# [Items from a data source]
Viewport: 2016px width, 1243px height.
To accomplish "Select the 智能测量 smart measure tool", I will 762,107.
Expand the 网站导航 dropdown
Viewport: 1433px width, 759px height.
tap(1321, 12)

# [EXERCISE REQUIREMENTS]
Could you output every entry above exactly as it stands?

# [ANSWER FOR THE TASK]
Viewport: 2016px width, 1243px height.
To accomplish "Select the 智能测量 smart measure tool", I will 762,107.
Expand the 网站导航 dropdown
Viewport: 1433px width, 759px height.
tap(1321, 12)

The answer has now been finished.